_Instruction A:_
Answer these questions using the brewing club forum thread:
(i) On which Monday of the month are the meetings held?
(ii) At what time does the April meeting start?
(iii) What should a guest bring to try other members' beers?
_Instruction B:_ From the brewing club forum thread, reproduce the stretch from "OK I guess it's" through "the new name.".
_Instruction C:_ Carry on the brewing club forum thread from the point where it stops.

_Text provided:_

....

OK I guess it's time to bite the bullet and come to one of these meetings. I will even pay my membership fee and come up with a suggestion for the new name.

So exactly when is the next Dockers Brewers meeting?


----------



## Goat (17/1/06)

sorry - can't remember !


(2nd Monday of the month)


----------



## chillamacgilla73 (17/1/06)

After speaking with Vlad at the Twixt sundowner, I had every intention of going to the last weeks meeting but a certain flat pack of outdoor furniture needed assembling....I've booked next months meeting in with SWMBO(Rain, shine or flat pack)


----------



## barfridge (10/4/06)

Just a little reminder to everybody that the next club meeting is tomorrow evening (Monday 10th April) at 7:30pm.
The address is:
Rivervale community centre
cnr Surrey rd and Francisco st
Rivervale


----------



## chillamacgilla73 (9/10/06)

Is WCB on tonight? 

Leave pass granted and keen to make debut after talking about going for 9 months.........


----------



## Guest Lurker (9/10/06)

I think I will make it, so if there isnt a meeting we can sit outside the locked door and swap beers.


----------



## ausdb (9/10/06)

chillamacgilla73 said:


> Is WCB on tonight?
> 
> Leave pass granted and keen to make debut after talking about going for 9 months.........


Yes its on tonight

The results of last months competition will also be announced and prizes awarded. Lets hope someone manages to knock Asher off his throne!

Also a reminder if you are not there to claim your prize it will be brought to the next meeting cold and if you don't take it then we will drink it on your behalf :excl:


----------



## uneekwahn (9/10/06)

I'd like to come a long and meet you guys (only put my first brew down yesterday, and it's a kit).

Is it alright if I come down without bringing/taking beers?


----------



## Guest Lurker (9/10/06)

uneekwahn said:


> I'd like to come a long and meet you guys (only put my first brew down yesterday, and it's a kit).
> 
> Is it alright if I come down without bringing/taking beers?



Guests are always welcome. You dont have to bring a beer for people to try. But make sure you bring a glass, so you can try samples of the beers that everyone else brought. Best make it a small glass if driving home.


----------



## uneekwahn (9/10/06)

I will bring my last bottle of Red Oak's Honey Ale I had shipped over a couple of weeks ago to appease the beer gods


----------



## Goat (10/10/06)

bugger - I completely forgot it....


----------



## Guest Lurker (10/10/06)

Goat said:


> bugger - I completely forgot it....

....

_Source excerpt:_

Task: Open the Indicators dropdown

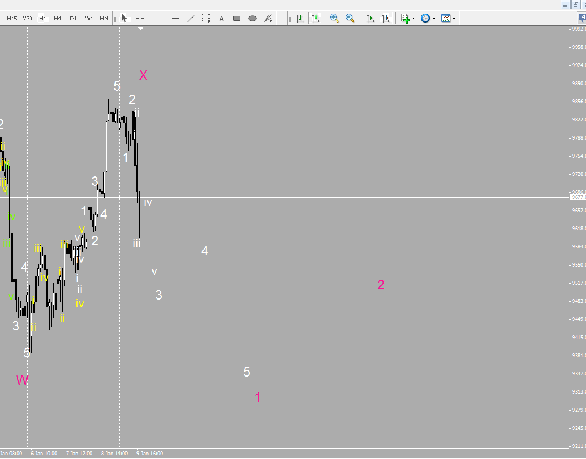Action: (405, 18)
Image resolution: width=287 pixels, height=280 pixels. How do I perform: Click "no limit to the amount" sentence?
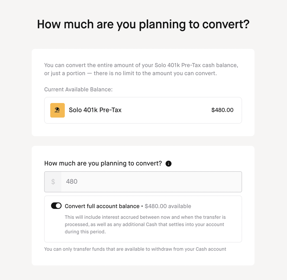tap(155, 73)
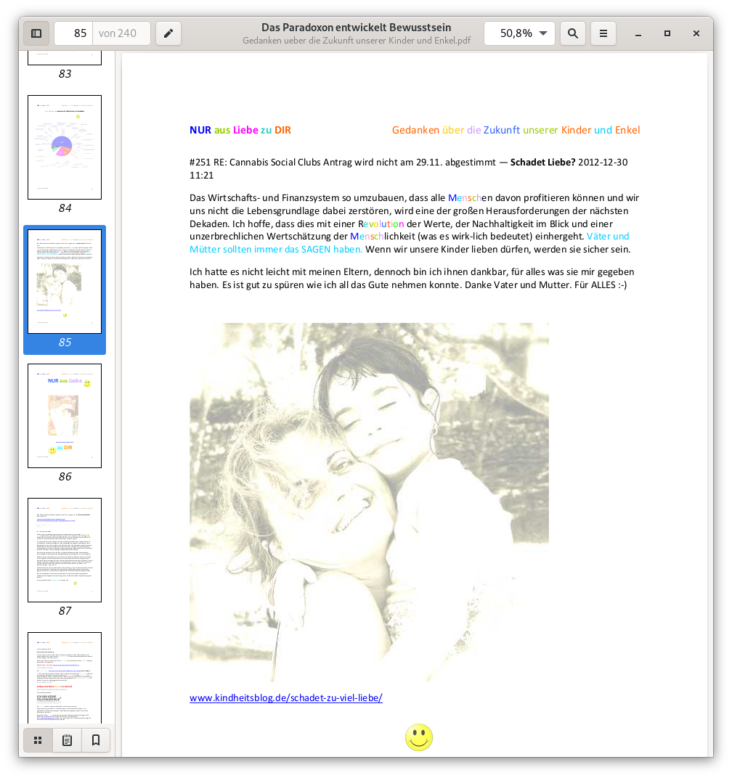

....

_Written reply A:_
(i) The 2nd Monday of the month.
(ii) 7:30pm.
(iii) A glass, preferably a small one if driving home.

_Written reply B:_
OK I guess it's time to bite the bullet and come to one of these meetings. I will even pay my membership fee and come up with a suggestion for the new name.

_Written reply C:_
Well let me be first to tell you. You took out 1st and 4th places in the German beer comp. So you better go next time to grab your prizes.


----------



## ausdb (10/10/06)

Guest Lurker said:


> Goat said:
> 
> 
> > bugger - I completely forgot it....
> ...



And just to rub it in you missed out on the best choice of beers and some nice glasses   
You can choose from the dregs next month!!


----------



## deebee (10/10/06)

I can't go next month either. So can I appoint Guest Lurker as my proxy prize collector given that he was also my proxy beer entry agent and the proxy brewer of my Oktoberfest entry.


----------



## Vlad the Pale Aler (10/10/06)

Nice one Goat.
The rumour that the comps are like junior footy and every one gets " player of the day" at some stage, are totally unfounded.

Seriously good beer though.


----------



## barfridge (10/10/06)

Brilliant stuff mr goat! Not only did somebody beat Asher, but from what I hear did it in style to boot.

My 12 month old too-sweet okto calmed down enough to limp home in 5th.

Sounds like a great comp, wish I was there for it.


----------



## ausdb (10/10/06)

deebee said:


> I can't go next month either. So can I appoint Guest Lurker as my proxy prize collector given that he was also my proxy beer entry agent and the proxy brewer of my Oktoberfest entry.



Geez Deebee I'll have to run that one by the other stewards as far as proxy prize collection goes, considering all the kerfuffle lately with proxy entries into the sandgropers christmas case and all that. h34r: 

Also that bout of honesty above about proxy brewing will also be on the agenda for the next stewards meeting, I hope it doesnt come down to individual entrants being swabbed before the competition to prove they are real brewers and not just fermentation assistants or fermenter sitters. I'll have a quiet word to the other stewards and see what we can come up with, maybe that can be the task of the volunteer steward for each competition :excl:


----------



## sinkas (11/10/06)

Westcoastbrewers-gate 

Im a fan of the consumption-by-proxy myself, I am more than happy to evaluate Goats prizes in his absence...LOL

Im also sorry I didnt make the meeting,


----------



## Goat (11/10/06)

Thanks chaps. And can I add that the fact that I was an honourary Steward for that evening had NOTHING to do with the results...

Speaking of Octoberfest - I must have missed that thread. When are the dates again (Dave ?)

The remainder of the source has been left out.